It’s a Sabbath afternoon in 2005, and the last ‘amens’ have just rung through the sanctuary in our small church in New York.
My sister and I brace ourselves, knowing what’s about to happen.
Every Sabbath after service, the nice, older church member would hunt us down, kindly reach into his suit pocket, and hand me and my sister two hard, artificially flavored mango candies.
Oh, how we hated those candies.
The exchange was almost always wordless. Mom and Dad would nudge us for our manners, we’d mumble our ‘thank yous’, hop into the car, and reluctantly pop those sickly sweet candies into our mouths, only to feel carsick 3 minutes later.
The torture went on for years; candy, “thank you”, carsick. We’d dream of throwing those bitter rocks into the garbage, but the older man always offered them with the most sincere smile, happy to brighten the day of two ‘sweet’ little girls. So we sucked it up, literally. To this day my sister and I can’t stand the taste of artificial mango.
I was thinking about these moments earlier this week – and though the nauseating taste of fake mango started to ghost my tongue- I surprisingly found myself looking at the situation a little differently:
I realized my sister and I were probably the only little kids in church that received candy every Sabbath like clockwork. The man would bring just two treats every week and go out of his way to give them to us without saying more than two words. He could’ve eaten the whole pack, or simply decide it was too much work for an old man to flag down two little girls, but he did it anyway.
It also occurred to me that I never knew the old man’s name. Not even my parents can recall. We attended that church for a good many years and no one in the family can remember his name. I think I’ll always remember his face though: bright and clear like my Papi’s, with a genuine smile and gentle voice as he handed his last two candies to my sister and me.

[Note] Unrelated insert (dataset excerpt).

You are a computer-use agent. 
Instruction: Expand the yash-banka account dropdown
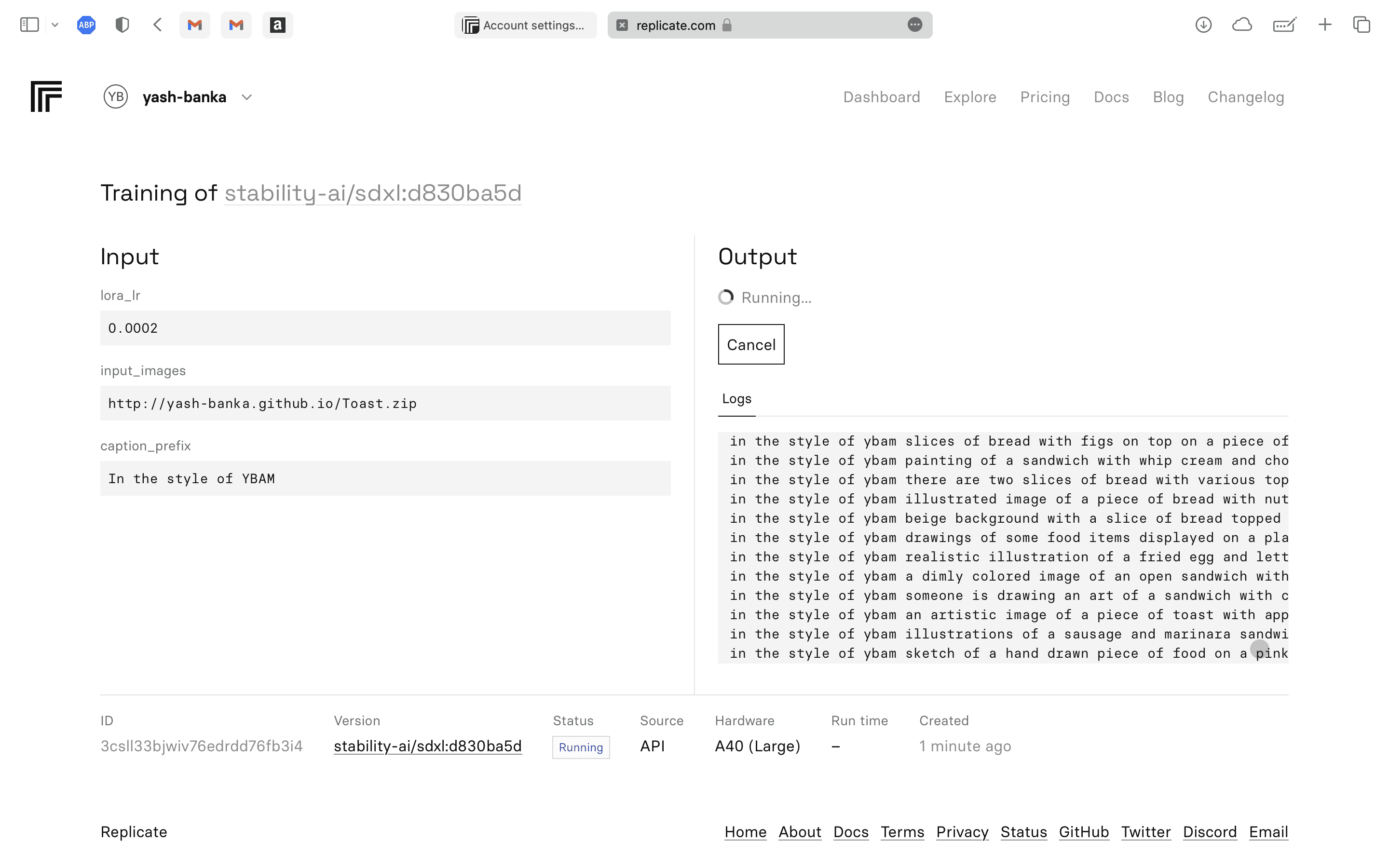[x=247, y=97]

There are a lot of moments in life, little ‘mango candy moments’, that seem bitter at first but get sweeter with time. Maybe it’s a heartbreak that you eventually grow from, maybe it’s losing an okay-paying gig for a better one, or maybe it’s finally learning to appreciate the hard ‘mango candies’ you’re given.
Take the time to remember, relive, and rethink your ‘mango candy moments’. Chances are you won’t like that initial negative sensation, but if you look hard enough, you just might find the sugar of perspective to sweeten even the sourest of times.
So, thank you Mango Candy Man, from the bottom of this little church girl’s heart. Even though the smell of artificial mango makes me gag (sorry), it’ll always remind me of your sweet, sweet heart.